Machtdemonstrationen

Von nst5

Offener Brief an Donald Trump 

Sehr geehrter Herr Präsident,

ja, schön wär’s, wenn die von Ihnen angeordneten Raketenangriffe auf einen syrischen Luftwaffenstützpunkt einen Befriedungsprozess in dem kriegsgeplagten Land auslösen würden. Es wäre auch schön, wenn die von Ihnen losgeschickten Kriegsschiffe den nordkoreanischen Diktator Kim Jong-un zur Raison brächten und er fortan auf atomare Provokationen verzichtete. Momentan scheint beides zu schön, um wahr zu werden!

Viele Politiker in Europa haben sich in der Syrien-Attacke hinter Sie gestellt. Schnell haben sie Präsident Assad als Schuldigen für die unsäglichen Giftgasangriffe ausgemacht, obwohl sie keine Belege hatten. Viele Medien haben diese Schuldzuweisung unkritisch übernommen. Dabei gilt der Luftschlag auf die Militärbasis als völkerrechtswidrig. Als Vergeltungsschlag können Sie ihn nicht verkaufen, denn Ihr Land war von der Chemiewaffenattacke nicht betroffen. Das völkerrechtliche Verbot von Giftgaseinsätzen aber mit einem völkerrechtlich nicht gedeckten Raketenbeschuss durchsetzen zu wollen, ist paradox.
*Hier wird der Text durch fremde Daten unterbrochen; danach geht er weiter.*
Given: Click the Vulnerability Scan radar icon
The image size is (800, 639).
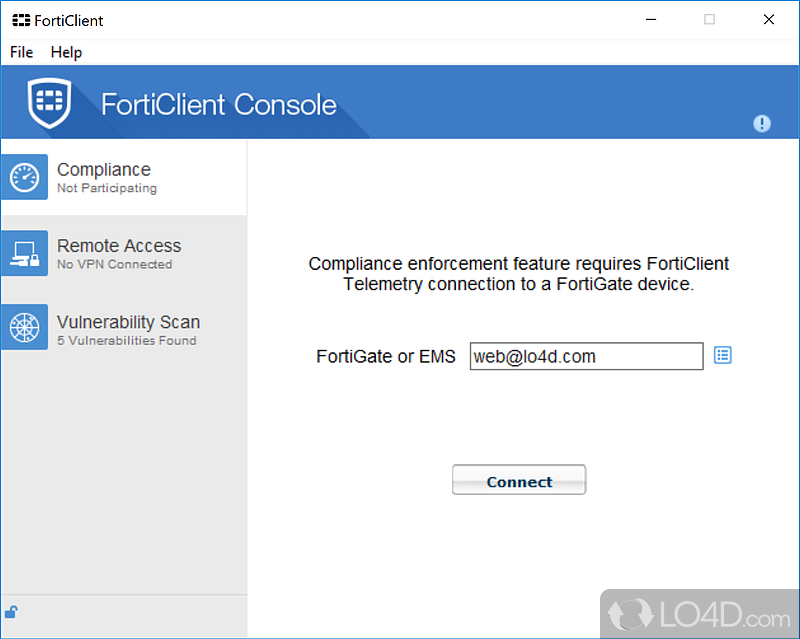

Ebenso paradox wirkt es, die gasvergifteten Opfer rächen, aber im eigenen Land keine syrischen Flüchtlinge aufnehmen zu wollen.

Mit dem Luftschlag auf die Militärbasis ist Ihnen ein Überraschungscoup gelungen. Aber hatten Sie Ihren Wählern nicht versprochen, die USA nicht in internationale Krisen hineinzuziehen? Hatten Sie Ihren Vorgänger Obama bei seinem Einsatz 2013 in Syrien nicht gewarnt, das werde für die USA nur Scherereien bringen? Offenbar haben Sie jetzt eine radikale Kehrtwende vollzogen. Aber verfolgen Sie damit ein Ziel? Verständlich, dass Sie Assads Kriegstreiben einbremsen und den syrischen Verbündeten Russland und Iran Ihre Macht demonstrieren wollen. Aber der Coup scheint ein Schnellschuss zu sein, eine Strategie ist nicht in Sicht.
Ihre Unberechenbarkeit kann Vorteile bringen. Aber die Akteure im Syrienkrieg wie in Nordkorea sind ebenso unberechenbar! Was, wenn Assad mit seinen Verbündeten zurückschlägt mit der Begründung, sich damit vor den USA zu verteidigen? Was, wenn Nordkorea Atomsprengköpfe abschießt? Vielleicht wollen Sie mit den außenpolitischen Machtspielen ja auch nur Ihre Landsleute vom Mangel an innenpolitischen Erfolgen ablenken?
Ihre Macht sollten Sie besser nutzen! Damit sollten Sie statt der Kriegsmaschinerie lieber die diplomatischen Wege ausbauen, selbst wenn die länger und komplizierter zu beschreiten sind. Zum Beispiel hätte sich Ihr Land im UN-Sicherheitsrat dafür stark machen können, den Giftgasanschlag möglichst schnell zu untersuchen und die Verantwortlichen zur Rechenschaft zu ziehen.
Mir imponiert Ihr Wille, Probleme zügig anzupacken, Entscheidungen zu fällen und dabei unkonventionelle Wege zu gehen. Damit begeistern Sie viele Menschen für Politik, die sich schon lange nicht mehr von den Politikern vertreten fühlen. Derartige Alleingänge aber sind hochriskant! Und es ist fraglich, ob sie in einer auf vielfältige Weise vernetzten und verwobenen Welt zu einem Frieden von nennenswerter Dauer und einem tragfähigen wirtschaftlichen oder menschlichen Fortschritt beitragen können.

Mit freundlichen Grüßen,
Clemens Behr,
Redaktion NEUE STADT

Donald Trump
Der 1946 in New York geborene Unternehmer ist seit dem 20. Januar 2017 Präsident der Vereinigten Staaten von Amerika.

Anfang April ließ er nach einem Giftgasanschlag in Chan Schaichun im Nordwesten Syriens mit über 80 Toten auf einen syrischen Militärflughafen 59 Marschflugkörper abfeuern. Außerdem entsandte er von Singapur aus einen Flugzeugträger mit Begleitschiffen Richtung Nordkorea. Die dortige kommunistische Regierung hatte erneut Testraketen abgeschossen, die auch Atomsprengköpfe transportieren können, und damit gegen UN-Resolutionen verstoßen.